# ac12v 500mA or 3000mA?



## hi hi (May 21, 2008)

hi,
im trying to buy an adapter for my device which reads it needs a AC in 12v - 500mA. the adapter I have is the same except it has 3000mA. does more mA equal more stability? or will it fry my device? i don't think so because its the voltage that would do this right? any knowledge of this kind of thing would be very grateful.
thank you.


----------



## octaneman (May 13, 2009)

Hi hihi 

Milliamperes on batteries or chargers means that a battery or charger will supply 500mA for 1 hour, it doesn't mean stability, as for voltage think of it as water pressure inside a pipe. If the pressure (voltage) is lower in the adapter, then it will cause the device to drain it faster because there is not enough charge to sustain it.
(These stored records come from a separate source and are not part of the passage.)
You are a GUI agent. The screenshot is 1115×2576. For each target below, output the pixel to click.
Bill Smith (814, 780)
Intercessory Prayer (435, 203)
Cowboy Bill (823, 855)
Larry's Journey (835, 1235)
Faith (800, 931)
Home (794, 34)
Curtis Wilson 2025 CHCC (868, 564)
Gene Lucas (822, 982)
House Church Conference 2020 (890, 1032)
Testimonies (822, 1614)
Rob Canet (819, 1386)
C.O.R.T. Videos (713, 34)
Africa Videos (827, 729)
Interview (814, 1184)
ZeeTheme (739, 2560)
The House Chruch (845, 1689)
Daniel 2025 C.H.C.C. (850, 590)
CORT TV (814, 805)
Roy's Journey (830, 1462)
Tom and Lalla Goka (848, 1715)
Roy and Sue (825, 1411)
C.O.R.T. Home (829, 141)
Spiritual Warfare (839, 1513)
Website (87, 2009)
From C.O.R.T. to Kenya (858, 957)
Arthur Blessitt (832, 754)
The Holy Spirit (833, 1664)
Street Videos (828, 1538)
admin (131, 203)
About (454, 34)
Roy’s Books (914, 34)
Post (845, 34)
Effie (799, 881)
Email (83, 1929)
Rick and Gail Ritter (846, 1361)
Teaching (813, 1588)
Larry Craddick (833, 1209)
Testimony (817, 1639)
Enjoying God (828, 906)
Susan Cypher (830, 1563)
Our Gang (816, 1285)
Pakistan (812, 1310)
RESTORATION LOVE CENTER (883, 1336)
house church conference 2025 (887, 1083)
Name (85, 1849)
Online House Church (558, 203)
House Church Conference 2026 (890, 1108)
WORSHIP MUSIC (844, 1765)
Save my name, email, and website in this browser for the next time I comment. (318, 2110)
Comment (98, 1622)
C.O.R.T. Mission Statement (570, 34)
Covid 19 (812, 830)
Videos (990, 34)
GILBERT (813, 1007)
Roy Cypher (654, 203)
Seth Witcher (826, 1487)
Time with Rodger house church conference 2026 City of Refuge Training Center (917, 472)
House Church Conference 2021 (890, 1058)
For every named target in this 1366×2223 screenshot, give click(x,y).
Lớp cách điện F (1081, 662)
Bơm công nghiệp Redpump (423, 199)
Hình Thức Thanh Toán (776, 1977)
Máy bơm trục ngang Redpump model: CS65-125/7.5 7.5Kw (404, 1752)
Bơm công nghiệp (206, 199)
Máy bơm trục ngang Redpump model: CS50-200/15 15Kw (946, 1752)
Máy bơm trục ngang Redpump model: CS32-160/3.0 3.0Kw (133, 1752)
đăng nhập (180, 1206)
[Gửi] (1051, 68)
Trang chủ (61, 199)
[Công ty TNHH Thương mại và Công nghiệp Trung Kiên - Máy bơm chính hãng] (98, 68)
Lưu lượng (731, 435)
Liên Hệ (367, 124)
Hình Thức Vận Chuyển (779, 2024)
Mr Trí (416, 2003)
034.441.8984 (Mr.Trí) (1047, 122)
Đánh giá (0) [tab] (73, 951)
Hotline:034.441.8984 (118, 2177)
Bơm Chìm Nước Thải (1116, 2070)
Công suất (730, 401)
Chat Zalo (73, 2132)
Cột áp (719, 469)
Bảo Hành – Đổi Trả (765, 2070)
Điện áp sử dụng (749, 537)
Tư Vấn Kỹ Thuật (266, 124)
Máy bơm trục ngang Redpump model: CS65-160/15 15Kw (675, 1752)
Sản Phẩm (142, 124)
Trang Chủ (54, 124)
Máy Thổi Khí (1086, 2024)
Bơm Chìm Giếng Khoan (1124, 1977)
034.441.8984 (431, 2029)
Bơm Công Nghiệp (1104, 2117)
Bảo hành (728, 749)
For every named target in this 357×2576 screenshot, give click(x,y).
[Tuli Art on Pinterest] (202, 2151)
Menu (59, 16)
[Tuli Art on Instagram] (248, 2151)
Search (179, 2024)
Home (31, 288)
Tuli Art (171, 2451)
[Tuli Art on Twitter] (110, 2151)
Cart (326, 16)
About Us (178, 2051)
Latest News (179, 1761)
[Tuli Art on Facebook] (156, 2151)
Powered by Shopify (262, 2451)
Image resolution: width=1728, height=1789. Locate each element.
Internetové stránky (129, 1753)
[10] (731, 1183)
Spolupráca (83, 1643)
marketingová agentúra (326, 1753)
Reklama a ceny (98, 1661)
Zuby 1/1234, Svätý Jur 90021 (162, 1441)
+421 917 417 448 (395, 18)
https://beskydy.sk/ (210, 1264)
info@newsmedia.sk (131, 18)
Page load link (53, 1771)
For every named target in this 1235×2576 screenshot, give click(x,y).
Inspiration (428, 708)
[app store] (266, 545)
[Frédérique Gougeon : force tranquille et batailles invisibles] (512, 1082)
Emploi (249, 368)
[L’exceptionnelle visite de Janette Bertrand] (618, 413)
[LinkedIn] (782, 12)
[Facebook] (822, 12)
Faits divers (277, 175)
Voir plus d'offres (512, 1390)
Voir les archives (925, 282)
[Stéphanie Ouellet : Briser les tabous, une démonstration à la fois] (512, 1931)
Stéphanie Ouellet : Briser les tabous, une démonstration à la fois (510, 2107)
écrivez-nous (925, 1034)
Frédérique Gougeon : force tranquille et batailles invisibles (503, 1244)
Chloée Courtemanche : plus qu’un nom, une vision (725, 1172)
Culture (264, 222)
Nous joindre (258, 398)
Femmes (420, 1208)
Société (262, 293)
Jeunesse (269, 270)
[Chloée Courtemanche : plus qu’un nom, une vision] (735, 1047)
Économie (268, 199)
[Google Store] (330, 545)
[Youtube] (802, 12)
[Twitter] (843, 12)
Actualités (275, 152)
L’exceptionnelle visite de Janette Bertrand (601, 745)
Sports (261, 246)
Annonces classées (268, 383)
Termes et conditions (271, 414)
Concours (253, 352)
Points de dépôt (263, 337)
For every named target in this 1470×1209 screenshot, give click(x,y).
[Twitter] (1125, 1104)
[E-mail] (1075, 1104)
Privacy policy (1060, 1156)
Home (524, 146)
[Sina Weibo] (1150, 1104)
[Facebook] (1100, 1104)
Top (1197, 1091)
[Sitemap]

If the amperage rating were higher, then it would cause the device to burn. The basic rule to apply here is Ohms Law where E= I R. For example: Suppose you have a battery that needs charging. A charge is built up in a battery if the current is pumped into it slowly, if it is done too quickly, the battery heats up fast and it burns out.


----------



## DonaldG (Aug 23, 2007)

Put simply, the 3000ma device will be fine. Go ahead and use it.

It will supply UP TO 3000ma. Your device will take only what it needs. IE: less than 500mA and that is all the device will take from the power supply.


----------



## Done_Fishin (Oct 10, 2006)

I agree with Don .. the device will only ask for what it needs and the supply will also stay cooler since it doesn't need to go to limits!!


----------